■ GIVEN ENTRIES ■
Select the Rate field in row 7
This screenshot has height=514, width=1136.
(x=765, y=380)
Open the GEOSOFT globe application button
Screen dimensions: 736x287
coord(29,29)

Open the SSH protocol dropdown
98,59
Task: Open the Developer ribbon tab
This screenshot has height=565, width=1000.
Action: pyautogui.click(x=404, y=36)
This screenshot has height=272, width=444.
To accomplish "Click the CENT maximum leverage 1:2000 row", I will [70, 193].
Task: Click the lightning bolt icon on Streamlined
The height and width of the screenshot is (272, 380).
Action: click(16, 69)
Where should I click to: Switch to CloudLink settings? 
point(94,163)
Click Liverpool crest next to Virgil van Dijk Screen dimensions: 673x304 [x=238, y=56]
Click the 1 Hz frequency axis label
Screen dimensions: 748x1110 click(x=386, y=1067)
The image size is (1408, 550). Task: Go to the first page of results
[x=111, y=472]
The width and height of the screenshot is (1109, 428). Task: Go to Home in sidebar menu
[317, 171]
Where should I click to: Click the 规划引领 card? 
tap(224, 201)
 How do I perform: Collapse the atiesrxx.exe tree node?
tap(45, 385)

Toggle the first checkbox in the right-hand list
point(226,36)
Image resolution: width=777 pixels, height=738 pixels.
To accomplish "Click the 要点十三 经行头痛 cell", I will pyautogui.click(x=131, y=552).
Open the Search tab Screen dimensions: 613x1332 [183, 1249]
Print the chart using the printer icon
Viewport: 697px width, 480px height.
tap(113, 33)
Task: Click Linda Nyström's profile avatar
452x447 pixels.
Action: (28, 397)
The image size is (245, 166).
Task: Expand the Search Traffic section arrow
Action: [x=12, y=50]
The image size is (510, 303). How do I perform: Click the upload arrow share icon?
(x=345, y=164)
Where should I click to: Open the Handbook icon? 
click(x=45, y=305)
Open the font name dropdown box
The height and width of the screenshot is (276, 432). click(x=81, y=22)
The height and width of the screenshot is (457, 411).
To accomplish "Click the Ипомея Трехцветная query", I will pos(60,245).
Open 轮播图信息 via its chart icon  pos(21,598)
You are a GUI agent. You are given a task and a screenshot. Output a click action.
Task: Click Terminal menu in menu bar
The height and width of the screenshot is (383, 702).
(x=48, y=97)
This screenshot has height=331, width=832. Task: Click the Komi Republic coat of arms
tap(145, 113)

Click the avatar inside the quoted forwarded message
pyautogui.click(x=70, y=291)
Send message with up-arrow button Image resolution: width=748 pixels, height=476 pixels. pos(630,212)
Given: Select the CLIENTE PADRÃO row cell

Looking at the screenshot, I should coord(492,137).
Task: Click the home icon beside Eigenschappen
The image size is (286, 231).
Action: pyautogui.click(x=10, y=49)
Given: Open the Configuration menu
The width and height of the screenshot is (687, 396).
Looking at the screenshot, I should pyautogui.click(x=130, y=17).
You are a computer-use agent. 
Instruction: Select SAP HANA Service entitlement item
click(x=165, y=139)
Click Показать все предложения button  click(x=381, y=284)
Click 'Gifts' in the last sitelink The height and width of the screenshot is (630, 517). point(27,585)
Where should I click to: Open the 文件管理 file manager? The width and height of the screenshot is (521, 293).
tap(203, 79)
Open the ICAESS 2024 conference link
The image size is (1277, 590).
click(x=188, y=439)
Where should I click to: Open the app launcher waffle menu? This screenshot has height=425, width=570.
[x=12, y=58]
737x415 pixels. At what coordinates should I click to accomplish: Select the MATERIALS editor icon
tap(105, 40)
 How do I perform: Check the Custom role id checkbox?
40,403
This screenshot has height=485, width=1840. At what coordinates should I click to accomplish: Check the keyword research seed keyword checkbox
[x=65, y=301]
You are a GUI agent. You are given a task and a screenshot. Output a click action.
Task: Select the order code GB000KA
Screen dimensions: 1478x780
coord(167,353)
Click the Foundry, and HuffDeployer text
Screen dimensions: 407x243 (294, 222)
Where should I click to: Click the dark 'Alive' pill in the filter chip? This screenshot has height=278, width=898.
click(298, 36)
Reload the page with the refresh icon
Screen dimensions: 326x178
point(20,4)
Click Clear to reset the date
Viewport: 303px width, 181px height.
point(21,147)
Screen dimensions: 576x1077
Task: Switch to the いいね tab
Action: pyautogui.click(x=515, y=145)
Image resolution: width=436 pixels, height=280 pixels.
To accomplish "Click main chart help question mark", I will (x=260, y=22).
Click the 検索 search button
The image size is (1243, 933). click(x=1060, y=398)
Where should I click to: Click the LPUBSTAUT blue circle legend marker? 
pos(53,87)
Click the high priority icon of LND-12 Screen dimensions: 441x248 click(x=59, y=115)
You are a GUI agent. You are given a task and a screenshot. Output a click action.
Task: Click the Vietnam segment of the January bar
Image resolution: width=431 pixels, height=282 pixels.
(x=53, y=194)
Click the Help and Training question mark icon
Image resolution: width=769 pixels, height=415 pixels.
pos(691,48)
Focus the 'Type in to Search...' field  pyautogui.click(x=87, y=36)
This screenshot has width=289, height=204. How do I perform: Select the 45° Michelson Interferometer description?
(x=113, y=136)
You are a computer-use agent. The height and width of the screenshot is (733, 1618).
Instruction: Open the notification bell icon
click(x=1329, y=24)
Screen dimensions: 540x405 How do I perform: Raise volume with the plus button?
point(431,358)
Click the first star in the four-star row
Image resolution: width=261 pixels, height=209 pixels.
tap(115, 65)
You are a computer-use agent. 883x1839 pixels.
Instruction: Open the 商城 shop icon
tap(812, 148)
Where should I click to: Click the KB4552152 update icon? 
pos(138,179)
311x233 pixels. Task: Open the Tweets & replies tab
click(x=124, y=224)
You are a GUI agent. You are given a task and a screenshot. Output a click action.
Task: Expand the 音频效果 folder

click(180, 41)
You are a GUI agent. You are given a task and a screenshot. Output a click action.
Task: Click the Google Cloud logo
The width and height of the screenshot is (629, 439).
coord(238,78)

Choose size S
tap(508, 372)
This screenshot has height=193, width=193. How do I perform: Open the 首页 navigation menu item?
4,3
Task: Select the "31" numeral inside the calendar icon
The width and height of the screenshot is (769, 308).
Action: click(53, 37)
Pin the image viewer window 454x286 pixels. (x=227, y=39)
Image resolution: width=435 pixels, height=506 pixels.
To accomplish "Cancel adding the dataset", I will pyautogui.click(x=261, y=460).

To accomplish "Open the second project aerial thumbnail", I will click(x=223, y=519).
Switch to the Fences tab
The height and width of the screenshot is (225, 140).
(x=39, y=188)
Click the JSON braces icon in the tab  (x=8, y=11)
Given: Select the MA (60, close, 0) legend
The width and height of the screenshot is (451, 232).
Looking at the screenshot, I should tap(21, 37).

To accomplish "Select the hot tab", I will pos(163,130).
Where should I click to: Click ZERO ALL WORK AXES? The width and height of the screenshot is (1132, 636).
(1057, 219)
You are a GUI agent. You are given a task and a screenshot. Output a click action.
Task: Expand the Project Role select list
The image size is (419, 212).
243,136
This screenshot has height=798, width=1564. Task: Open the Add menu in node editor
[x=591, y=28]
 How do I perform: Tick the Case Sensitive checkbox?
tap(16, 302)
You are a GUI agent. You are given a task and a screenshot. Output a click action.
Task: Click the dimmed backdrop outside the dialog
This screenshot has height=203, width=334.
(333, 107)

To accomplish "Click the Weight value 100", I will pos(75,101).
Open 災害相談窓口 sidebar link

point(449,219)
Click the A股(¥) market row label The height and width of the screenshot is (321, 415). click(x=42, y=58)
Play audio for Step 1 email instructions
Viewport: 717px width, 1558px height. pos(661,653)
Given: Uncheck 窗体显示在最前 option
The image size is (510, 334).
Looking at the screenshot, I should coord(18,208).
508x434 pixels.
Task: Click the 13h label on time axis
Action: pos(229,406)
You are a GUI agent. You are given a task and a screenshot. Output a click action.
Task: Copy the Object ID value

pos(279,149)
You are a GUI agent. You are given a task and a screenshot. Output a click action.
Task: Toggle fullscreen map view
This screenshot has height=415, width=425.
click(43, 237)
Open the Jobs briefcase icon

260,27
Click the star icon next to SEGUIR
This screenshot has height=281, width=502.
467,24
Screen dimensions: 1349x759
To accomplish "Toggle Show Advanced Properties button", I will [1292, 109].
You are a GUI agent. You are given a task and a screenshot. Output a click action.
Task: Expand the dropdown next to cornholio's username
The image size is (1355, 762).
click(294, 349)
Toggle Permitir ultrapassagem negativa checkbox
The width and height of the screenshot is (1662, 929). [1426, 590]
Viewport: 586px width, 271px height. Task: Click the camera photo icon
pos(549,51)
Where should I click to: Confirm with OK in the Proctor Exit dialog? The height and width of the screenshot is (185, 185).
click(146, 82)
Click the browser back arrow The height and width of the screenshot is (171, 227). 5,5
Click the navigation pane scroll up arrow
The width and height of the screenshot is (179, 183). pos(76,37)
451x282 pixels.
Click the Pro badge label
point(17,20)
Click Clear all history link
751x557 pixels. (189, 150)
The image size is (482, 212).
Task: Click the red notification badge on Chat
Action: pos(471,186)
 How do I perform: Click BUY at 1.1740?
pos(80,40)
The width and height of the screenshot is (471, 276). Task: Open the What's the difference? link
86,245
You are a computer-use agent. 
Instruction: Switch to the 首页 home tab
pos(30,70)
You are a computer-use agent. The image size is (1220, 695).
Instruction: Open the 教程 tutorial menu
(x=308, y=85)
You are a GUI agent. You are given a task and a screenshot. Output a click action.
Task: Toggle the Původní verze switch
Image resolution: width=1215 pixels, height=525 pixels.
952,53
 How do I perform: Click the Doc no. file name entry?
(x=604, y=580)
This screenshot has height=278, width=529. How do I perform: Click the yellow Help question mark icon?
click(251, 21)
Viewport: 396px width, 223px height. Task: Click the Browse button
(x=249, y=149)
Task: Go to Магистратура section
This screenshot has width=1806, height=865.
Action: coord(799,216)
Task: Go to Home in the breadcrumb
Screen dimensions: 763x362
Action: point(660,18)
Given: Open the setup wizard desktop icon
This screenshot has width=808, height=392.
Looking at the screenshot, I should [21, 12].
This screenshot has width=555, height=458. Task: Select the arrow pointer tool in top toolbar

■ ABOUT THIS EXERCISE ■
Please filter the data down to the lines containing the word "chart".

■ ANSWER TO THIS TASK ■
Print the chart using the printer icon
Open 轮播图信息 via its chart icon  pos(21,598)
To accomplish "Click main chart help question mark", I will (x=260, y=22).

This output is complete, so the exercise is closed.